[EXERCISE INSTRUCTIONS] Below are entries; count each line that holds the word "button" and report the number without any other words.

[RECORDS FOR THE EXERCISE]

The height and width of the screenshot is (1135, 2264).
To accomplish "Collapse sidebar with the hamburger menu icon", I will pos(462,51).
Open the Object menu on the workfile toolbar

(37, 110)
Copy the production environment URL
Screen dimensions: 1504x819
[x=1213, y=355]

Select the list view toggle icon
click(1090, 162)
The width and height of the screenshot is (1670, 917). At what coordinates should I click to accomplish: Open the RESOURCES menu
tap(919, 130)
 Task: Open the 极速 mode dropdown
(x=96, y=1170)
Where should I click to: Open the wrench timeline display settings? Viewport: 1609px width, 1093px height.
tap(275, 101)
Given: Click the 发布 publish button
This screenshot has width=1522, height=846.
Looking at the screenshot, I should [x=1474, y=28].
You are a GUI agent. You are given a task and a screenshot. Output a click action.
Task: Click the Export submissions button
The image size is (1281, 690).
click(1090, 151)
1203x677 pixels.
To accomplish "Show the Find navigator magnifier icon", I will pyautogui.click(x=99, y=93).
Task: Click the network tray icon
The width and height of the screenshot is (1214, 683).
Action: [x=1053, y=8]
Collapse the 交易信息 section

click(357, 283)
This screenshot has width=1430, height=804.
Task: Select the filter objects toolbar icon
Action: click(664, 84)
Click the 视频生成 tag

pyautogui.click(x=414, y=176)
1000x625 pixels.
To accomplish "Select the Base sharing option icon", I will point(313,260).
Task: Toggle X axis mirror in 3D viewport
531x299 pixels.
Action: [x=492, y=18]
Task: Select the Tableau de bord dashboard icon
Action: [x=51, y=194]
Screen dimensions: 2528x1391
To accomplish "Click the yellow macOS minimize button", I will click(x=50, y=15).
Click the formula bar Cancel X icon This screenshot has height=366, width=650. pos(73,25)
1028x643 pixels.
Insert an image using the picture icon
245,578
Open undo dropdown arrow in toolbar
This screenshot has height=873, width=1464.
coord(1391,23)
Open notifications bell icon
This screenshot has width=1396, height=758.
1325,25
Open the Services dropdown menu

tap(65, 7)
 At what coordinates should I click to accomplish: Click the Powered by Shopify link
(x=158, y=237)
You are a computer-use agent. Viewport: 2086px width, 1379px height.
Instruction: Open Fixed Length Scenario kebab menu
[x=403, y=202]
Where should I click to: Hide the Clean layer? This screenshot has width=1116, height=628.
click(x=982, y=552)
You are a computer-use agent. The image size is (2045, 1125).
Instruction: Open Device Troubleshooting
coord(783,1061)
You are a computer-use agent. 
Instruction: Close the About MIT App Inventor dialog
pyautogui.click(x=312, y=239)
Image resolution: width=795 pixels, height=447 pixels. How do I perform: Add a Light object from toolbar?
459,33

[ANSWER BOX] 3